There He Blows

There He Blows


The African elephant, one of the Earth’s last remaining land giants but one surrounded by conservation success stories! ⁠


This photo was taken in Tarangire National Park in Tanzania, where poaching devastated the elephant population between the 1970s-1990s. However, after a monumental effort from the Tanzanian government and the incredible rangers, the elephant population here has doubled in size. More than 4,000 individuals now roam the park.


This beautiful bull elephant was in musth, a condition where the males experience a surge in the reproductive hormone testosterone. In other words, this boy was "in heat" and looking for females to mate with. Musth is typically characterised by displays of aggression and dominance towards other male elephants, and the surge in testosterone levels they experience mean that the bulls can be very unpredictable. Therefore, it's important to be careful and constantly monitor their behaviour.
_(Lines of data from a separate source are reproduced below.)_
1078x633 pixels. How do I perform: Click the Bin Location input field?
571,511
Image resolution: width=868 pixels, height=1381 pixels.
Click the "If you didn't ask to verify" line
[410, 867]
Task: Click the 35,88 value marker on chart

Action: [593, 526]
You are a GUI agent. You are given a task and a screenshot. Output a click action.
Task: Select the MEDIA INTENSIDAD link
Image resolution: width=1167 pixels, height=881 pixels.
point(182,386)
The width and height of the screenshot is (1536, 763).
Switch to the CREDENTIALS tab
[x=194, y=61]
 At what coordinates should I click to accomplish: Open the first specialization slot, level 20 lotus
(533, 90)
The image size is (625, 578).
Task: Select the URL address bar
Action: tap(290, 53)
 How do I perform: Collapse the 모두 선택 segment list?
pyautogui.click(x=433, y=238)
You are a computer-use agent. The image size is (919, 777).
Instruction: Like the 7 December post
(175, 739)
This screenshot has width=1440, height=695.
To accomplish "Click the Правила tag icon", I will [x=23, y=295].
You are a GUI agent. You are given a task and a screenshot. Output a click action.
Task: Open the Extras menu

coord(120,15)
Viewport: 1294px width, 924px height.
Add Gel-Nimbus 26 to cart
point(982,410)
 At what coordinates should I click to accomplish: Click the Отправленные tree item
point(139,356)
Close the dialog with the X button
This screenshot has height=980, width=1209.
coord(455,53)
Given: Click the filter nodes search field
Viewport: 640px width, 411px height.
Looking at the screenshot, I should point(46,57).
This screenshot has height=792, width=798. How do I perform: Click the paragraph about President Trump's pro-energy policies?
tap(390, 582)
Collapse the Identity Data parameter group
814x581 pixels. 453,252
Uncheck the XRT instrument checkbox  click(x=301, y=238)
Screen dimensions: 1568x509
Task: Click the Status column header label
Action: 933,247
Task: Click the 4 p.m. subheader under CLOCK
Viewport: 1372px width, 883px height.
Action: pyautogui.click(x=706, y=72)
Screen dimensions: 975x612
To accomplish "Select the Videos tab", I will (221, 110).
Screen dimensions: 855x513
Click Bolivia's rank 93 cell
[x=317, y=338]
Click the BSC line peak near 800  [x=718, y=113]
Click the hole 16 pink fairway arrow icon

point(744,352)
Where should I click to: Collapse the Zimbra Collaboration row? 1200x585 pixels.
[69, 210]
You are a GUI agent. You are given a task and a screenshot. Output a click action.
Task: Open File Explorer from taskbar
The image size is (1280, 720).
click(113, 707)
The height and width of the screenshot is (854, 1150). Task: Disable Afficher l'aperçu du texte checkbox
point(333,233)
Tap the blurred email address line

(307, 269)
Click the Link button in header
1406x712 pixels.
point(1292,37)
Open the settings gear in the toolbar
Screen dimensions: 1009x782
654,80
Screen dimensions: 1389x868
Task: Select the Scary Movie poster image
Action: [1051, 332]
However, this bull didn't appear to be phased or intimidated by our presence. Instead, he put on quite a show, meandering towards us from more than 300 metres away, throwing dust over himself the entire way. This is a behaviour that all elephants (not just males in musth) exhibit to help protect their delicate skin from the sun. I was extremely lucky to capture this image just as he strolled past a gap in the trees, with the sun’s rays lighting up the dust to create a gorgeous orange glow.


    Printed on Innova Etching 315 gsm cotton rag paper that is sustainably sourced and FSC® certified. Available in three sizes:


    Small - 300x200mm
    Medium - 450x300mm
    Large - 600x400mm


    All prints are hand signed.
    UK buyers: If you would like your print to be framed, please email me and we can discuss the options -- thank you!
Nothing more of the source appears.